Myanmar: ‘Arbitrary arrest’ and ‘torture’ still widespread in Burma: UN

    The United Nations on Saturday raised concern over the Burmese army’s “arbitrary arrest and torture” of men accused of being Kachin rebels, and urged further efforts to end hostilities in the far north.
    UN special rapporteur on rights in Burma Tomas Ojea Quintana welcomed recent talks in China aimed at stopping the unrest in Kachin state that has undermined wider political improvements in the former pariah nation.
    But he stressed the impact on local communities of the heavy fighting, which has displaced tens of thousands since a 17-year ceasefire between the army and rebel Kachin Independence Army (KIA) in broke down in June 2011.
    Following a visit to the prison in state capital Myitkyina, Quintana said he was “concerned about the ongoing practice of arbitrary arrest and torture during interrogation by the military of Kachin men accused of belonging” to the KIA.
    The envoy, who was speaking as he concluded a wide-ranging visit to Burma Saturday, said a large military presence in Kachin has meant that “serious human rights violations” continue.
    The Burma government last month announced a unilateral ceasefire but the violence went on, with government troops capturing a key outpost and edging closer to the rebels’ headquarters near the Chinese border.

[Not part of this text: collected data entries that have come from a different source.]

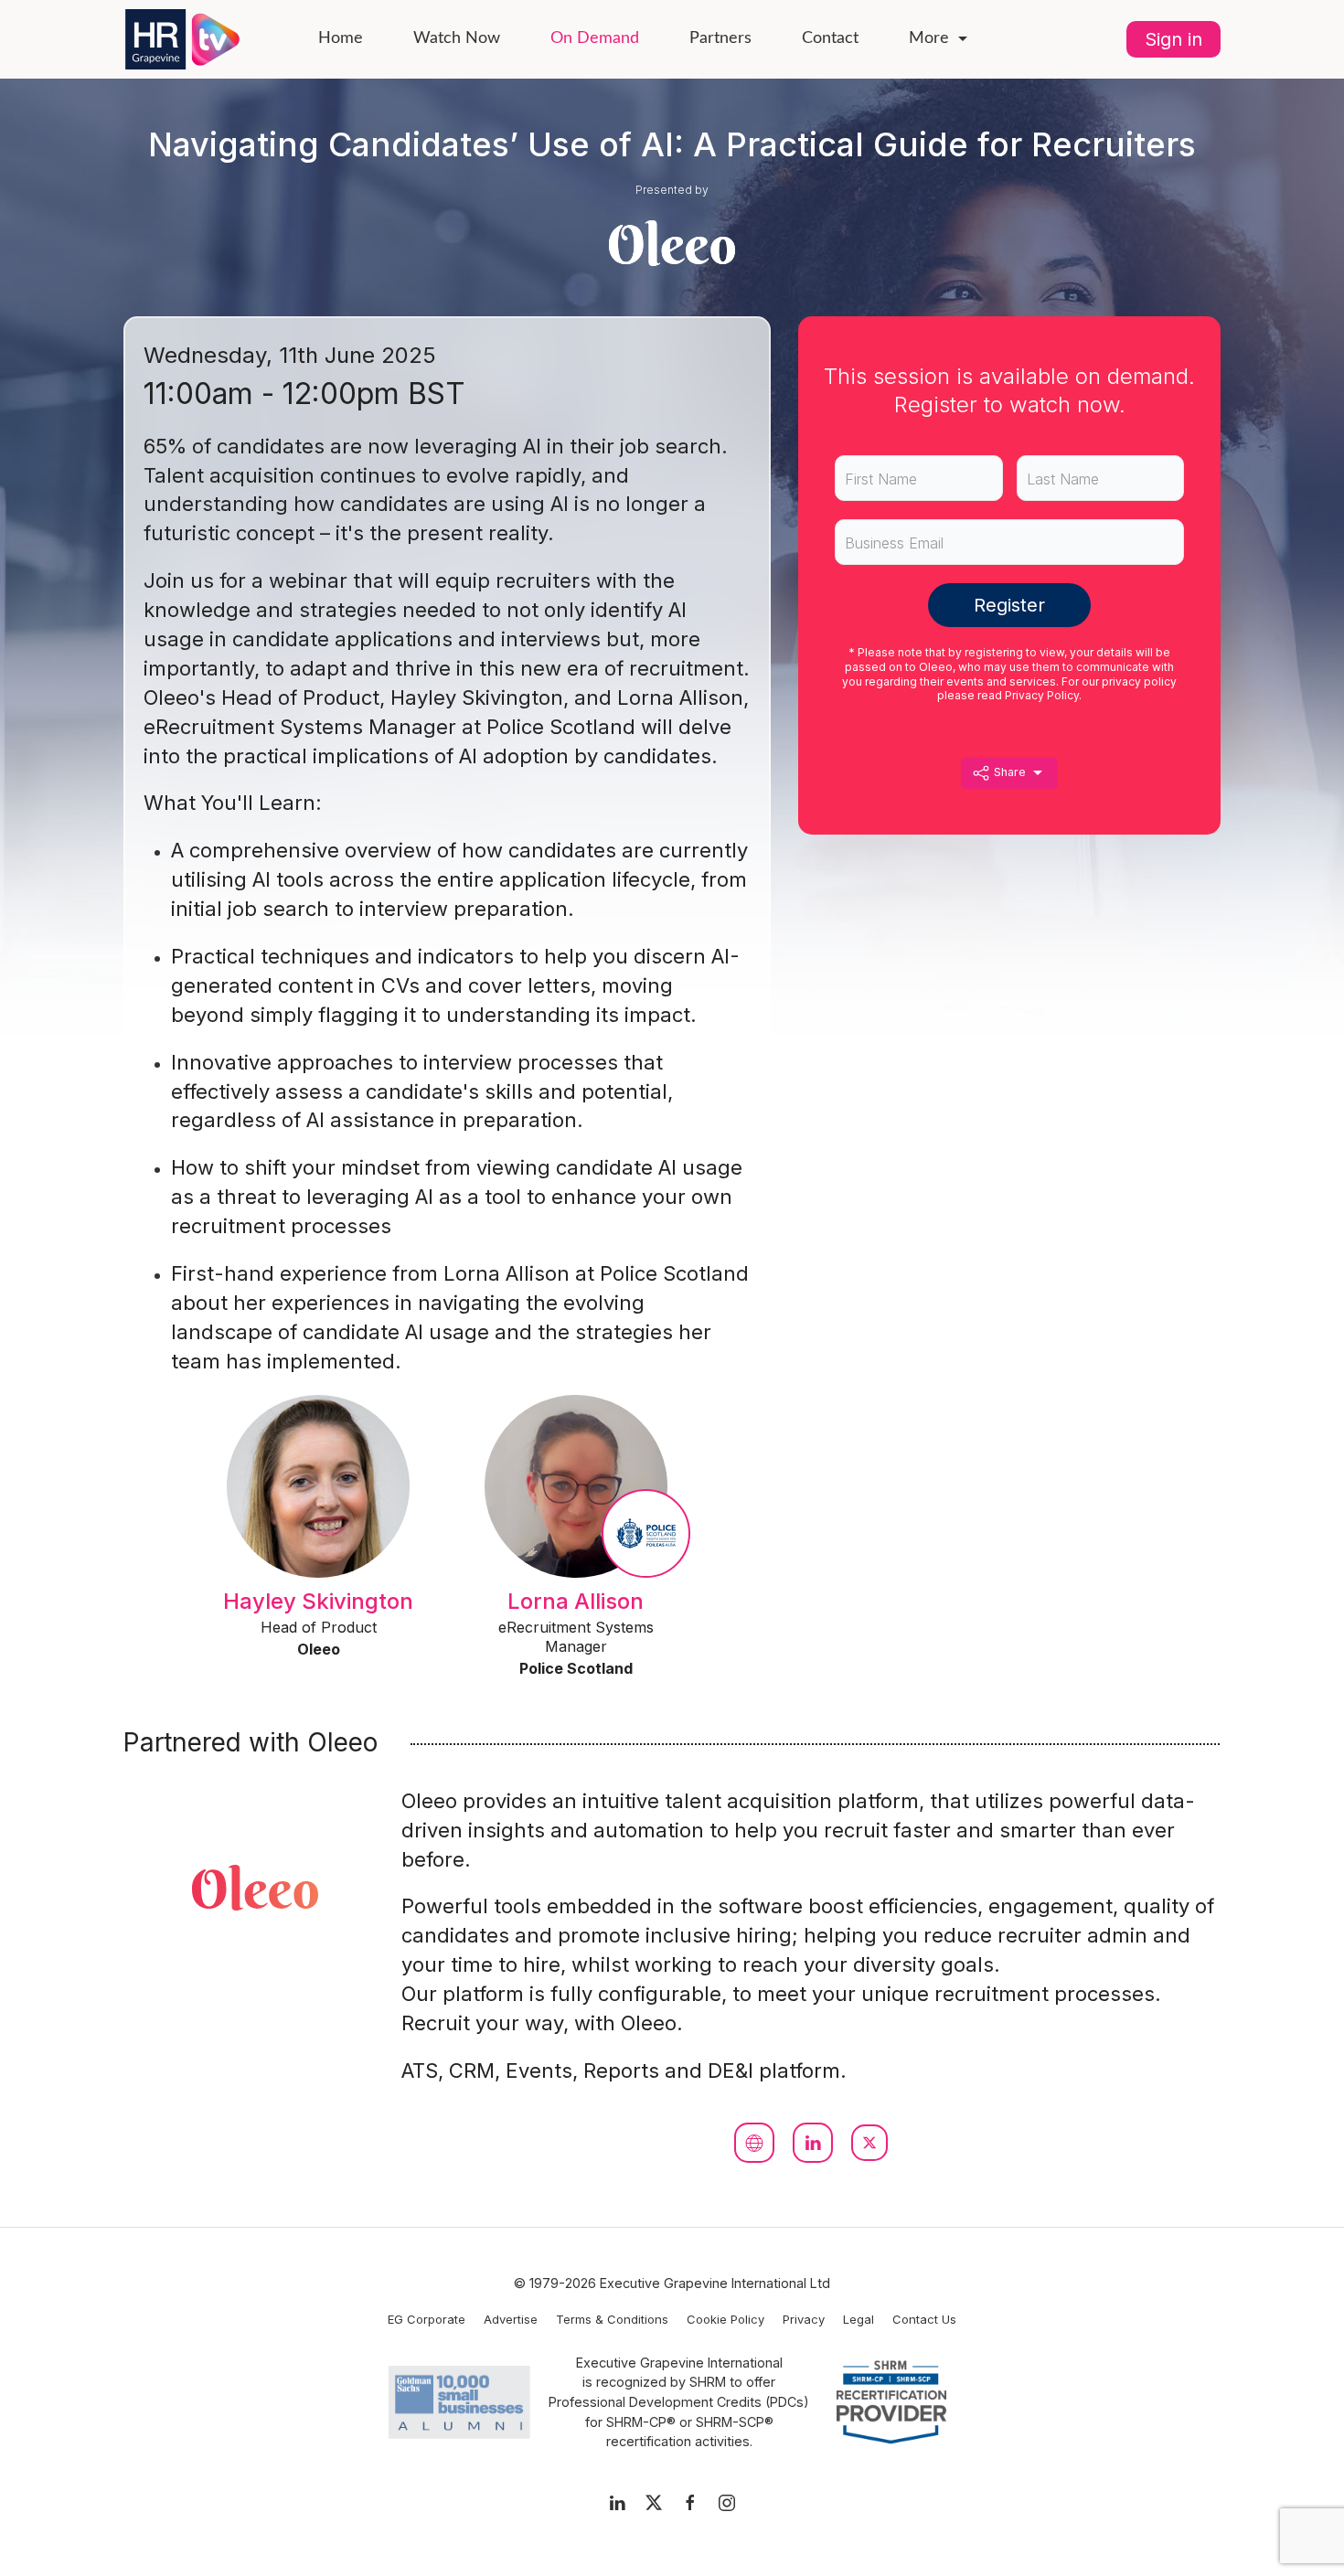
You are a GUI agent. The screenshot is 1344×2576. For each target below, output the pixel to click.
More (929, 38)
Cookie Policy (725, 2319)
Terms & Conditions (612, 2319)
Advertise (511, 2319)
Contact (830, 38)
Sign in (1173, 39)
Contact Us (924, 2319)
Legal (858, 2319)
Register (1009, 605)
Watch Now (456, 38)
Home (340, 38)
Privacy (804, 2319)
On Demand (594, 38)
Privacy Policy (1042, 695)
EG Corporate (426, 2319)
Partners (720, 38)
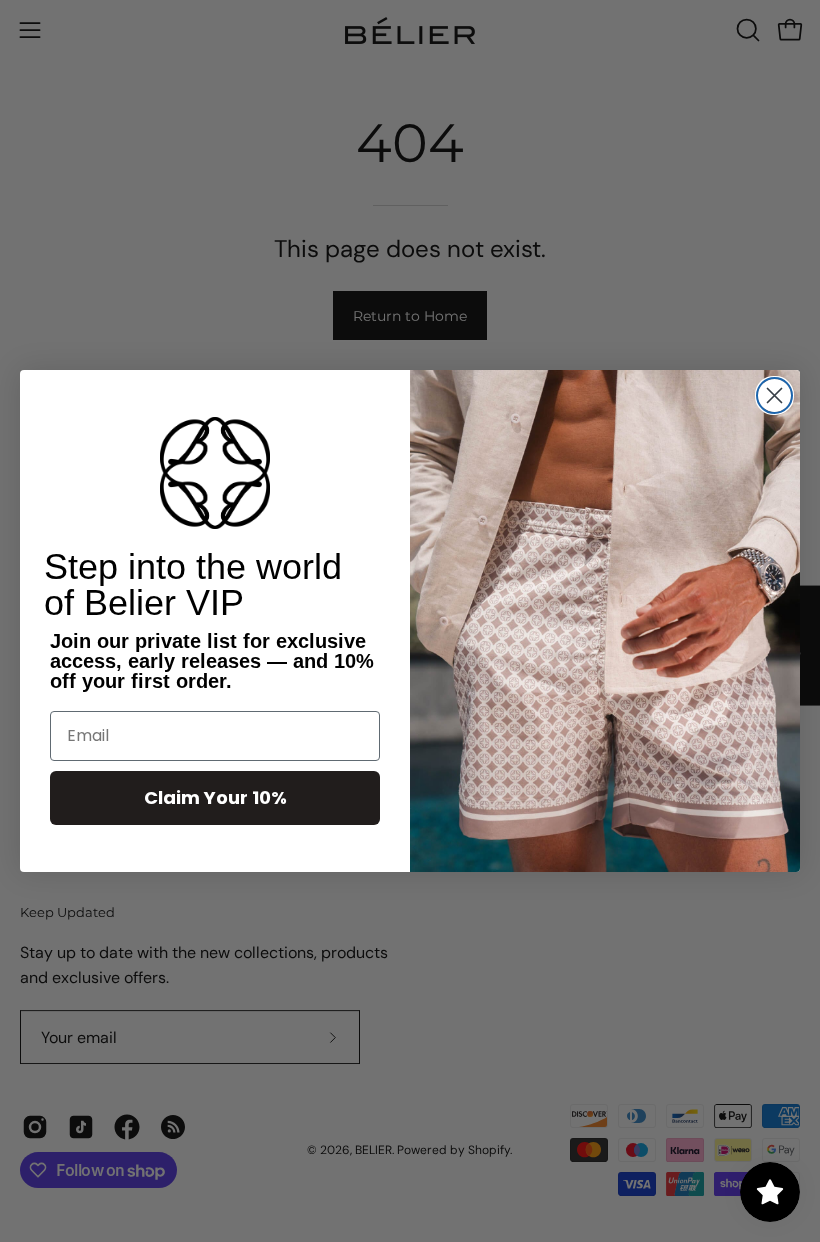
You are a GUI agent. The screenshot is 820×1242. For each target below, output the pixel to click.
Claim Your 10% (215, 797)
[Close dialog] (774, 395)
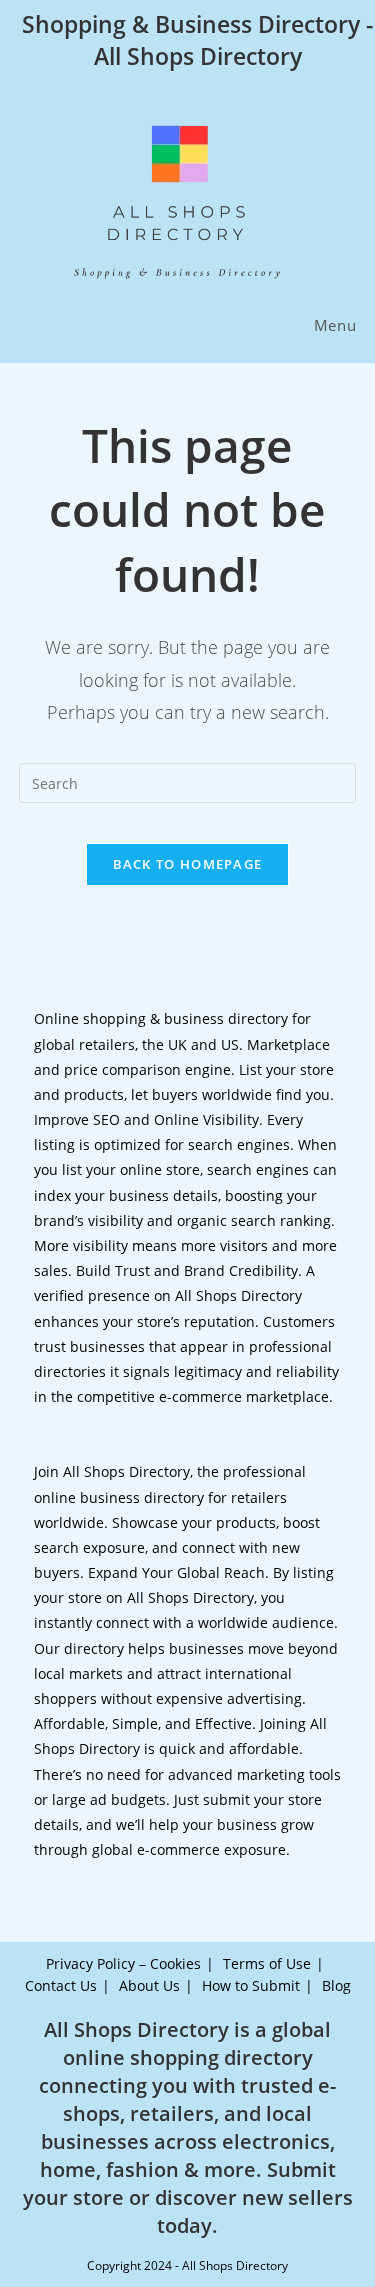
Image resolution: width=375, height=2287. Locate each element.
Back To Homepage (188, 864)
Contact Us (61, 1985)
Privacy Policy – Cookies (123, 1963)
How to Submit (251, 1985)
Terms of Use (267, 1963)
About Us (149, 1985)
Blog (336, 1985)
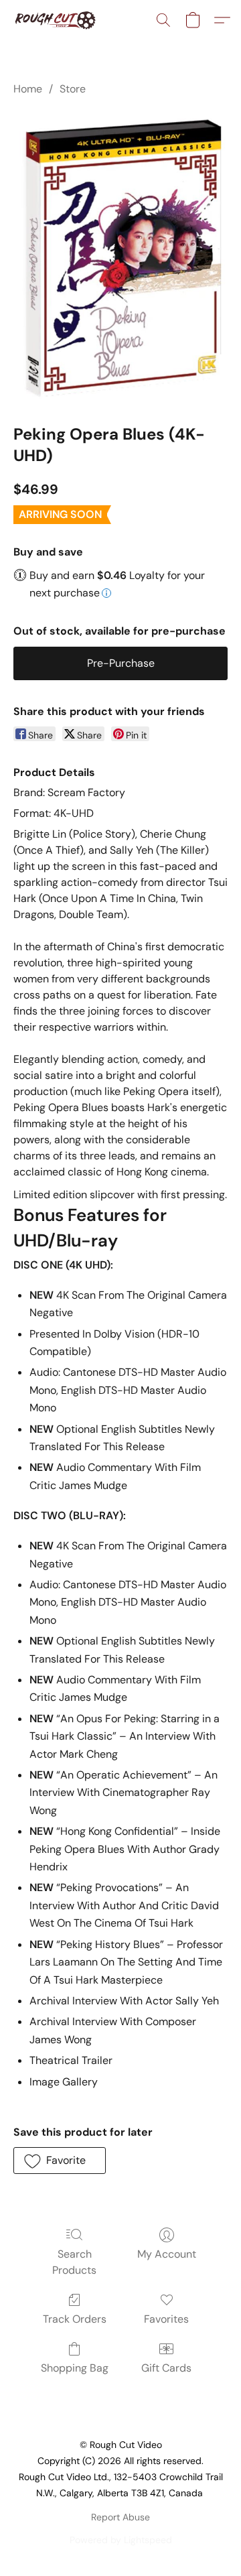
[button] (57, 20)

    Talks in China earlier this month were seen as only a limited step by the Kachin, who are fighting for greater autonomy and want negotiations to address their demands for more political rights.
    A further round of talks involving other Burma ethnic groups are set to begin in northern Thailand in the coming days.
    The government of reformist President Thein Sein, which took power following the end of decades of junta rule in 2011, has reached tentative ceasefires with most major ethnic rebel groups.
    But around a dozen rounds of talks with the Kachin have failed to quell the violence.
    Quintana said camps for thousands of people forced to flee their homes were becoming “permanent as the conflict goes unresolved”, adding humanitarian access remained a “challenge” despite a recent government decision to allow a UN convoy to deliver relief to rebel-held areas.
    He also addressed the ongoing crisis in Burma’s western Arakan state, where two bouts of clashes between local Buddhists and a stateless Muslim minority last year displaced over 125,000 people.
    Quintana described one of the camps for Rohingya Muslims as akin to “a prison” and urged the government to address the issue of freedom of movement, which prevents locals from working and earning a livelihood.
    “The camps cannot become permanent settlements for the communities,” he warned, adding that  humanitarian access to Muslim camps, which continues to be hampered by local hostility towards international aid workers, must be improved.
    The UN rapporteur also condemned the government’s ongoing incarceration of political prisoners across the country, as well as allegations of widespread torture and abuse inside Burma’s notorious jails.
    “I am particularly concerned by the situation in Buthidaung prison in northern Rakhine [Arakan] state, on which I have received serious allegations that Muslim prisoners have been tortured and beaten to death.”
    It follows the release of statistics, which suggest that at least 68 Rohingya prisoners – accused of inciting last year’s sectarian clashes — have died in custody.